Альфонсе Габриэль Капоне, человек, чье имя стало синонимом организованной преступности в Америке, родился 17 января 1899 года в итальянском квартале Бруклина. Сын иммигрантов из Неаполя, Габриэля и Терезы Капоне, он был четвертым из девяти детей в типичной итальянской семье, пытавшейся найти свое место в американском "плавильном котле". Отец семейства работал парикмахером, с трудом обеспечивая многочисленное потомство.
Район Нэви-Ярд в Бруклине, где рос Аль, представлял собой классическое иммигрантское гетто начала XX века – перенаселенное, бедное, с процветающей уличной преступностью. Именно здесь молодой Капоне получил первый опыт взаимодействия с криминальным миром, присоединившись к одной из многочисленных молодежных банд – "Пять углов".
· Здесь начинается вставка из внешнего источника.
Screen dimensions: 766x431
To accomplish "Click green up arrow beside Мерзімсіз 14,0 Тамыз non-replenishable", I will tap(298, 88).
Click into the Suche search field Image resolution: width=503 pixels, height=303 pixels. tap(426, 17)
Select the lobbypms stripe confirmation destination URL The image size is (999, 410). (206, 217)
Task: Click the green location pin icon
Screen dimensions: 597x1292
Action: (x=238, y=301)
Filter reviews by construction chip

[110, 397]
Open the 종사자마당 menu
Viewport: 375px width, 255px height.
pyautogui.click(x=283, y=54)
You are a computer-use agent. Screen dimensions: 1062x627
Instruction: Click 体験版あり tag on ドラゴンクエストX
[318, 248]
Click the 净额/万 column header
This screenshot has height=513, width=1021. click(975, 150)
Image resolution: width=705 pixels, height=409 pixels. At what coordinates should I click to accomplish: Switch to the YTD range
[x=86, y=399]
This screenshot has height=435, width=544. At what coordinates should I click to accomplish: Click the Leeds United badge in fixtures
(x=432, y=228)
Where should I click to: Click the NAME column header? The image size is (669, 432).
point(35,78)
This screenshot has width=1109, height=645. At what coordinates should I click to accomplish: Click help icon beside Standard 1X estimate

До 14 лет Аль посещал католическую школу Святого Михаила, где показывал неплохие успехи. Однако после инцидента с учительницей (по некоторым сведениям, он ударил ее) Капоне был исключен и больше никогда не возвращался к формальному образованию. Вместо этого он начал работать в различных местах – боулинг-клубе, кондитерской, книжном магазине, одновременно все глубже погружаясь в уличную жизнь.
Поворотным моментом в криминальной карьере юного Альфонсе стало знакомство с Джонни Торрио – опытным гангстером, который увидел потенциал в сообразительном подростке. Торрио, руководивший бандой "Пять точек", предложил Капоне работу вышибалы и постепенно стал его наставником в криминальном мире. Именно Торрио привил молодому гангстеру идею о том, что преступный бизнес должен вестись как корпорация – с минимальным насилием и максимальной прибылью.
Работая на Фрэнки Йейла в одном из борделей, Капоне получил свое знаменитое прозвище "Лицо со шрамом" (Scarface). Произошло это после конфликта с Фрэнком Галлучио, чью сестру Капоне оскорбил неосторожным комментарием. Разъяренный Галлучио нанес три удара ножом по лицу Капоне, оставив шрамы, которые тот носил всю жизнь. Впоследствии, демонстрируя характерный для него прагматизм, Капоне не только помирился с обидчиком, но и взял его на работу телохранителем.
К концу 1910-х годов Капоне уже имел определенный вес в криминальных кругах Бруклина. Он женился на ирландке Мэй Джозефин Койтон, которая родила ему сына Альберта Фрэнсиса. Казалось, что молодой гангстер прочно встал на ноги и имеет все шансы на успешную карьеру в родном городе.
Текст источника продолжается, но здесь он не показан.